In 1936 schrijft Orwell een verslag over de armoede in het noorden van
Engeland. Daarvoor gaat hij tussen de mijnwerkers leven. Hij houdt daar het
boek The Road to Wigan Pier aan over,
en wellicht ook de TBC waaraan hij uiteindelijk zal sterven.
In het tweede deel van dat boek legt hij uit waarom het socialisme een kwestie van ‘common
decency’ is. Dat burgermansfatsoen is overigens een constante in Orwells
denken.
Als activist vindt Orwell onderdak in de Independant Labour Party (ILP), een partij die links van de grote Labour Party staat.
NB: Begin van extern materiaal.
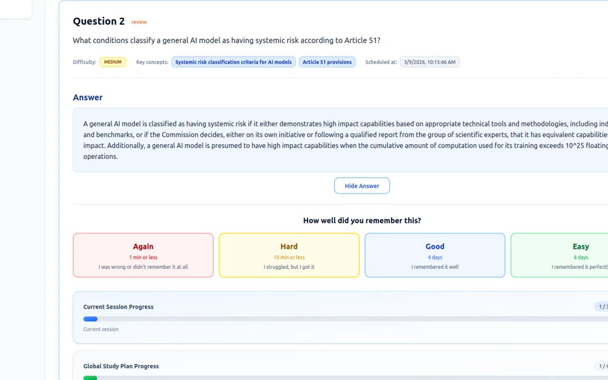Click the Current Session Progress bar
The image size is (608, 380).
pos(333,319)
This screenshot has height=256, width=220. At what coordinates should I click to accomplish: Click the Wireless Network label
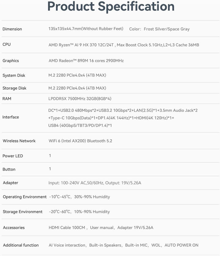(x=19, y=141)
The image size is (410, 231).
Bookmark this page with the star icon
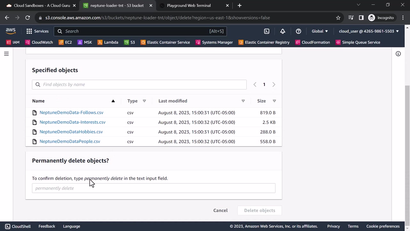tap(338, 18)
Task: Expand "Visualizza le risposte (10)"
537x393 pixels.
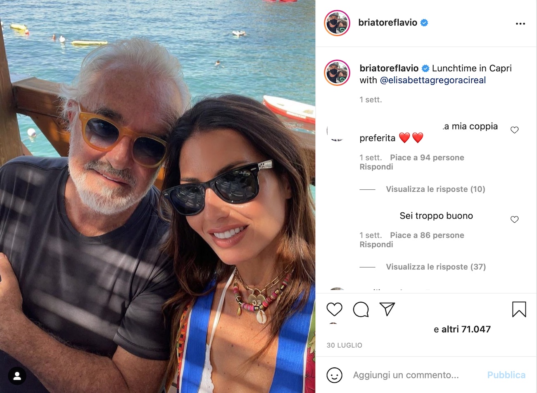Action: click(435, 189)
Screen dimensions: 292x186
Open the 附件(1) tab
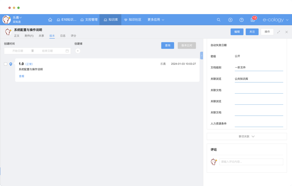(29, 36)
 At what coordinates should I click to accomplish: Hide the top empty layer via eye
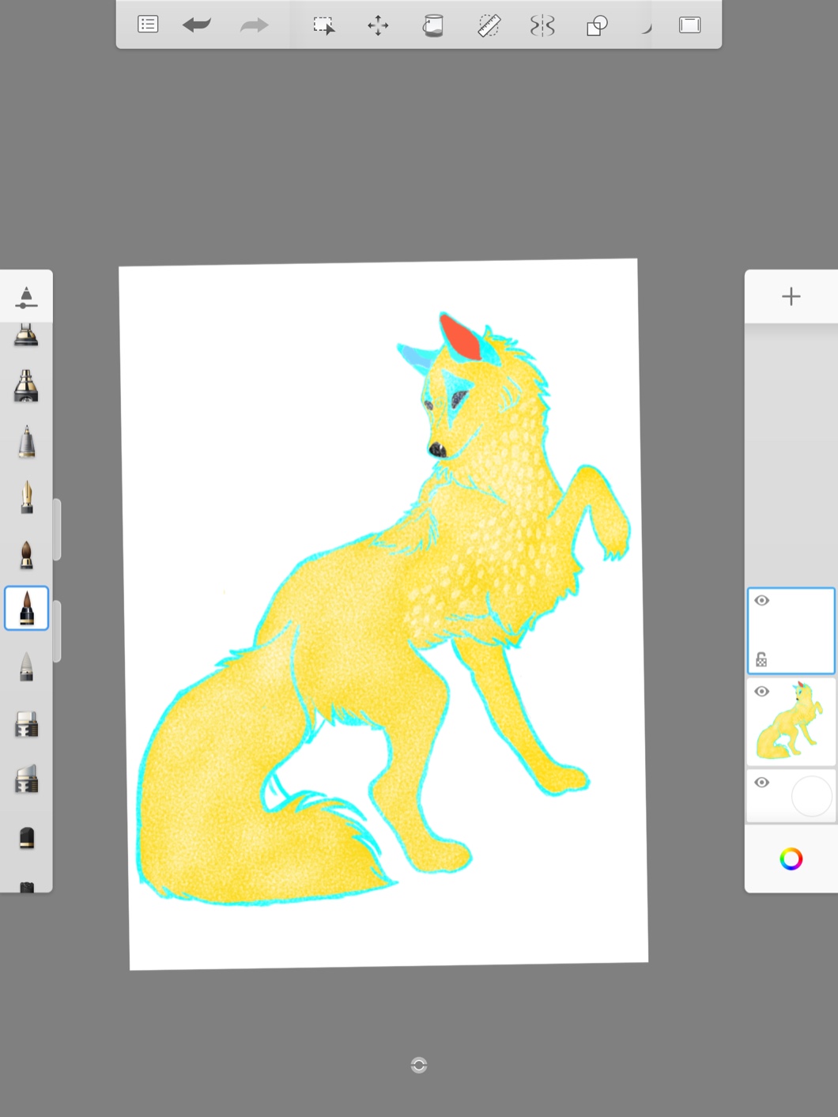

In Spanje heeft die
ILP een zusterpartij die POUM heet en in 1936 betrokken geraakt bij de Spaanse
burgeroorlog. Zo’n vijfentwintig leden van de ILP trekken naar Spanje om de
POUM terzijde te staan. Een van hen is Orwell. Weer
koppelt hij een verregaand sociaal engagement aan zijn schrijverschap. In Homage to Catalonia zegt hij het zo: ‘Als je me gevraagd zou hebben waarom ik me
had aangemeld bij de militie, zou ik gezegd hebben: “Om tegen het fascisme te
vechten”, en als je me gevraagd had waarvóór ik vocht, zou ik gezegd hebben:
“Eenvoudig burgerlijk fatsoen”.‘ Common decency!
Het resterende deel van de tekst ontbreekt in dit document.